Bubu OM, Andrade AG, Umasabor-Bubu OQ, Hogan MM, Turner AD, de Leon MJ, Ogedegbe G, Ayappa I, Jean-Louis GG, Jackson ML, Varga AW and Osorio RS.
Sleep Medicine Reviews. 2019;50:101250
Increasing evidence links cognitive-decline and Alzheimer's disease (AD) to various sleep disorders, including obstructive sleep apnea (OSA). With increasing age, there are substantial differences in OSA's prevalence, associated comorbidities and phenotypic presentation. An important question for sleep and AD researchers is whether OSA's heterogeneity results in varying cognitive-outcomes in older-adults compared to middle-aged adults.
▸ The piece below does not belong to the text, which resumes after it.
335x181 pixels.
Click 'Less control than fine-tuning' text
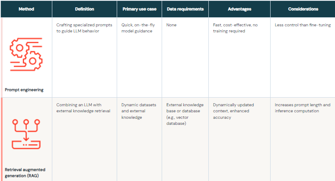pyautogui.click(x=302, y=25)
In this review, we systematically integrated research examining OSA and cognition, mild cognitive-impairment (MCI) and AD/AD biomarkers; including the effects of continuous positive airway pressure (CPAP) treatment, particularly focusing on characterizing the heterogeneity of OSA and its cognitive-outcomes. Broadly, in middle-aged adults, OSA is often associated with mild impairment in attention, memory and executive function. In older-adults, OSA is not associated with any particular pattern of cognitive-impairment at cross-section; however, OSA is associated with the development of MCI or AD with symptomatic patients who have a higher likelihood of associated disturbed sleep/cognitive-impairment driving these findings. CPAP treatment may be effective in improving cognition in OSA patients with AD. Recent trends demonstrate links between OSA and AD-biomarkers of neurodegeneration across all age-groups. These distinct patterns provide the foundation for envisioning better characterization of OSA and the need for more sensitive/novel sleep-dependent cognitive assessments to assess OSA-related cognitive-impairment.